Christopher Nolan'ın yönettiği ve senaryosunu kaleme aldığı "Oppenheimer" filmi, bilim insanı ve atom bombasının babası olarak bilinen J. Robert Oppenheimer'ın hayatını konu alıyor. Oppenheimer'ın akademik gençlik yıllarından başlayıp atom bombasının yaratımına ve sonrasında gelen davalara dek uzanan süreci izlediğimiz "Oppenheimer" filmi, Kai Bird ve Martin Sherwin imzalı, Pulitzer ödüllü "American Prometheus: The Triumph and Tragedy of J. Robert Oppenheimer" isimli kitaptan sinemaya uyarlanan bir biyografi.
Tabii ki Christopher Nolan'ın sinemasına aşina olanlar, "Oppenheimer"ın alışılagelmiş bir biyografi filmi olmadığını kolaylıkla tahmin edebilir.

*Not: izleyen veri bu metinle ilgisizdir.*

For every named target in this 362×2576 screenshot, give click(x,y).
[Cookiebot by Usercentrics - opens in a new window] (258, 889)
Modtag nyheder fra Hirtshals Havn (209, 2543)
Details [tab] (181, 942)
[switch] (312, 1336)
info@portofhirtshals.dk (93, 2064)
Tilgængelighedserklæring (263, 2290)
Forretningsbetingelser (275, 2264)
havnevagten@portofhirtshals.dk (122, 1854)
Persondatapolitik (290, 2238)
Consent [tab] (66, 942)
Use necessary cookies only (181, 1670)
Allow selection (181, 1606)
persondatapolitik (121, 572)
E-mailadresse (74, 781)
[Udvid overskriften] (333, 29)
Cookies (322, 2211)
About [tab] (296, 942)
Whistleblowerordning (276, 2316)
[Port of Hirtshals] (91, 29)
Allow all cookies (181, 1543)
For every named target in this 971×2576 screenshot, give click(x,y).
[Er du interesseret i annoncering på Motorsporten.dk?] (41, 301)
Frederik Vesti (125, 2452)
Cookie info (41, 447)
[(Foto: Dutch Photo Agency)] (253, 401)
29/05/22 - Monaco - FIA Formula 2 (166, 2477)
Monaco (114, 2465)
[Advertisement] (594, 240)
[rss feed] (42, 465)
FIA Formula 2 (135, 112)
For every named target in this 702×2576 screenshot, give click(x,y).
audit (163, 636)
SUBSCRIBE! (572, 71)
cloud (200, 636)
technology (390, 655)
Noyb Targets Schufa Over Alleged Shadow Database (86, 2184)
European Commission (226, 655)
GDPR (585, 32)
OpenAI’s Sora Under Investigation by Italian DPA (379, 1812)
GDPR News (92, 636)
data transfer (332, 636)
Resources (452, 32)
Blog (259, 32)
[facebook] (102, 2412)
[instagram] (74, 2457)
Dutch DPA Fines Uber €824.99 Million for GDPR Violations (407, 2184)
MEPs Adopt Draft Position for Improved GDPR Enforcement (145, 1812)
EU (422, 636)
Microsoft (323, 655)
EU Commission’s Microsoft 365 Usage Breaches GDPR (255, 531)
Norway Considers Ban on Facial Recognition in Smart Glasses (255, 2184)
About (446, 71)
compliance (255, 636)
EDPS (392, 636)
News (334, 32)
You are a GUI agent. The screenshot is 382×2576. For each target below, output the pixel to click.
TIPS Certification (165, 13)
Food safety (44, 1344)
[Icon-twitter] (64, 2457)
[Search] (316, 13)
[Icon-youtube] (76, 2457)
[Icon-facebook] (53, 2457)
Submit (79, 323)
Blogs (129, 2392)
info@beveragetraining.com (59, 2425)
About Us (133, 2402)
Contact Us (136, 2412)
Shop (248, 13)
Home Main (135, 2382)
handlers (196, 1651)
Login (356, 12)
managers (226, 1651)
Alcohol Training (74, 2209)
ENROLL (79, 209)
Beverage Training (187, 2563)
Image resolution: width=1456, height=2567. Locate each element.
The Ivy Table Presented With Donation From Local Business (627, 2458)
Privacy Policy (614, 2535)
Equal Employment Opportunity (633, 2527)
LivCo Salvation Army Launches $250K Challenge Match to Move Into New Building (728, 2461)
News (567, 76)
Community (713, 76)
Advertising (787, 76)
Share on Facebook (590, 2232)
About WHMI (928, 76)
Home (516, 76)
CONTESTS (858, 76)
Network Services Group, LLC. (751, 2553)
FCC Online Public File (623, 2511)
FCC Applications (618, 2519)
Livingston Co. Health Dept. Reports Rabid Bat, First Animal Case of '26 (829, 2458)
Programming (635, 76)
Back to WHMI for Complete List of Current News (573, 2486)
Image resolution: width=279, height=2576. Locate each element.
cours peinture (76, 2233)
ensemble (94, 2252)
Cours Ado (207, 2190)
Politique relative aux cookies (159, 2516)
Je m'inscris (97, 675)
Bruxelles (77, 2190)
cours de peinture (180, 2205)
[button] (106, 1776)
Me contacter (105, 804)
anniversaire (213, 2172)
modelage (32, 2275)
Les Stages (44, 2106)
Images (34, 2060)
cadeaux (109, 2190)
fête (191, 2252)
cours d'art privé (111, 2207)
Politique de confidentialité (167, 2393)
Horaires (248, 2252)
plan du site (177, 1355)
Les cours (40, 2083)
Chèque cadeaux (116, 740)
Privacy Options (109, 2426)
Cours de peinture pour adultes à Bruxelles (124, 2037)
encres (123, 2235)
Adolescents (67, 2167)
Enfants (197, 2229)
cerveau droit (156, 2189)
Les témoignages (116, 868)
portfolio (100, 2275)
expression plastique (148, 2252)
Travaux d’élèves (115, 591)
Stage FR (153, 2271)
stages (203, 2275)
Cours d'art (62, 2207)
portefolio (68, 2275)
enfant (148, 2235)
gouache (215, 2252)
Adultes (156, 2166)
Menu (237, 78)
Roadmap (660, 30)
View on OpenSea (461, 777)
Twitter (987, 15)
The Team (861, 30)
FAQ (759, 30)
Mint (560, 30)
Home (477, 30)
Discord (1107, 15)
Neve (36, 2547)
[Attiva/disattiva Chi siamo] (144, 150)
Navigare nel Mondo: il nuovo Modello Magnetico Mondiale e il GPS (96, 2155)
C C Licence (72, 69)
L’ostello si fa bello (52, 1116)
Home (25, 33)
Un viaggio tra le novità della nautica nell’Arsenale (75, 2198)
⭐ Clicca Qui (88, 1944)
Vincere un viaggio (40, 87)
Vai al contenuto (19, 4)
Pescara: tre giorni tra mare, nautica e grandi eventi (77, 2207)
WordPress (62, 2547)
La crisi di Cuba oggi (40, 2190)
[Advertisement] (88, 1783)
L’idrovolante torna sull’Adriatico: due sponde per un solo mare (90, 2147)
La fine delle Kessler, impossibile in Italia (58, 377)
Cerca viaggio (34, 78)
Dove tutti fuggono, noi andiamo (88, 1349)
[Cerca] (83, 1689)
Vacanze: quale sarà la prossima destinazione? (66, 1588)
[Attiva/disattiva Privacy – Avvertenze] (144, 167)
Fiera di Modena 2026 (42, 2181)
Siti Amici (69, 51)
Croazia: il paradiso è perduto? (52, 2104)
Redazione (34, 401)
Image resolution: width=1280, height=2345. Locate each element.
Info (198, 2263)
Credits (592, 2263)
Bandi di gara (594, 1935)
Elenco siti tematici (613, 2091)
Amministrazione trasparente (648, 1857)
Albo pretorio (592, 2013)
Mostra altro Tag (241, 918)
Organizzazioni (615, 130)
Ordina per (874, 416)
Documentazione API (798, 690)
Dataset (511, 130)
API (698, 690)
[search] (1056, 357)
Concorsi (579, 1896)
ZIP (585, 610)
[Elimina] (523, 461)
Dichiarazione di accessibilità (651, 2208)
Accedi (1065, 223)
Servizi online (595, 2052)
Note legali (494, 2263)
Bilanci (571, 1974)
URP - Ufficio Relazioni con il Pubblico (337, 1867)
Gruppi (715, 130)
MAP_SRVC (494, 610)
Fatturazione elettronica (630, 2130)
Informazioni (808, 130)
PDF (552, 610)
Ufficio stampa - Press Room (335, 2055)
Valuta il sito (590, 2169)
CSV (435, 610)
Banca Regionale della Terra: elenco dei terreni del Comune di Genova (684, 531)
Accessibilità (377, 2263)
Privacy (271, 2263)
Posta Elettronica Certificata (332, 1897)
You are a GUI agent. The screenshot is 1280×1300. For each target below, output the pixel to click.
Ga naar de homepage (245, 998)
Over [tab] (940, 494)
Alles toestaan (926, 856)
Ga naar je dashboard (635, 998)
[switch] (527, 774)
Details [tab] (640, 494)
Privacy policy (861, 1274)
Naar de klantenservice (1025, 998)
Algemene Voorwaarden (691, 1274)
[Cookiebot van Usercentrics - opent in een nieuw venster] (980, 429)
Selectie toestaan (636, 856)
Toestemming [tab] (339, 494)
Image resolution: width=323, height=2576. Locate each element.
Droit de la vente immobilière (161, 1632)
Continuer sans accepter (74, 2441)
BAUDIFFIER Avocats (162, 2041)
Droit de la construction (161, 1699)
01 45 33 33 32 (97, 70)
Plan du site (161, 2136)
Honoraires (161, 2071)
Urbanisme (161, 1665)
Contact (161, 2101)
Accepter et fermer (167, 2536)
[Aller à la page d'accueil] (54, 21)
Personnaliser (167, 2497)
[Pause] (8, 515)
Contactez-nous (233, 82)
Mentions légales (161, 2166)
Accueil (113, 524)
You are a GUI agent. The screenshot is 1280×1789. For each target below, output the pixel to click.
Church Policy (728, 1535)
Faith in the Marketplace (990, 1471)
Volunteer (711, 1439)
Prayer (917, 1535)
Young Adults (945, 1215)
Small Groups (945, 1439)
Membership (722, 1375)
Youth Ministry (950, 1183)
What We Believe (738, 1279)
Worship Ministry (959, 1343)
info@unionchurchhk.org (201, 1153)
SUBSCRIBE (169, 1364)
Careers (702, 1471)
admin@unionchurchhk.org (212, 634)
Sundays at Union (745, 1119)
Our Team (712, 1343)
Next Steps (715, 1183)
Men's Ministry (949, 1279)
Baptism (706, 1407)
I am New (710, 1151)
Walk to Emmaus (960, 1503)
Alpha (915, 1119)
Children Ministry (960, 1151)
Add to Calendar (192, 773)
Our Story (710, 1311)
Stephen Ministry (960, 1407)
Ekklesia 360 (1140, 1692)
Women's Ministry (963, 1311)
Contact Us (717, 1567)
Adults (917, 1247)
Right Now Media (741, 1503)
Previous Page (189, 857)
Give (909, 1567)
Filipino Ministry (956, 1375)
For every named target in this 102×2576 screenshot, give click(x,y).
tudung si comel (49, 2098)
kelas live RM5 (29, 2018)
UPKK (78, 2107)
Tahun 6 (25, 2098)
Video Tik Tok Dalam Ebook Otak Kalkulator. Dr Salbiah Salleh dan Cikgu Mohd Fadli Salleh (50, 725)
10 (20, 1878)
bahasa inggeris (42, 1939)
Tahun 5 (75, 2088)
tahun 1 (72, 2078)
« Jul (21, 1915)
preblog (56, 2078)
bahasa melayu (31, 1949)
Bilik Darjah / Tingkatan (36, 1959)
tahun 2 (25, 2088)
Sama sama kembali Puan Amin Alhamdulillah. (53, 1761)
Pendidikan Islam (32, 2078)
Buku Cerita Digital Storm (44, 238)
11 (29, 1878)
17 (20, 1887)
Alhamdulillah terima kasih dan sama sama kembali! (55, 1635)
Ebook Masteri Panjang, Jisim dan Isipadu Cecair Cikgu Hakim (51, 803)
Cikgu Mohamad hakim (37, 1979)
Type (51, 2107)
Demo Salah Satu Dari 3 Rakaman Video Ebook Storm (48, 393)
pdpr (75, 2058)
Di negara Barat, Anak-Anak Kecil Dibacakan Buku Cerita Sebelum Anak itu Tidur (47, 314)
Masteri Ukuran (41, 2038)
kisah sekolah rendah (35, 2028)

Peki, çağımızın en başarılı yönetmenlerinden Christopher Nolan'ın yeni filmi ve 2023 yılının en çok merak edilen yapımlarından "Oppenheimer", beklentileri karşılayabildi mi? Karşımızda nasıl bir yapım var; sıradan bir gişe filmi mi, yoksa bir başyapıt mı?
"Oppenheimer" filmine ismini veren Julius Robert Oppenheimer, 1904 yılında ABD'de doğmuş bir teorik fizikçi ve bilim insanı. Teorik fizik alanında büyük başarılara imza atmış, nükleer fizik ve kuantum mekaniği konularında önemli katkılarda bulunmuş olan Robert Oppenheimer, 20. yüzyılın en önemli bilim insanlarından biri olarak kabul ediliyor. En bilinen çalışmalarından biri, nükleer reaksiyonların enerji üretimi potansiyeline dair yaptığı araştırmalar ve tabii ki atom bombası.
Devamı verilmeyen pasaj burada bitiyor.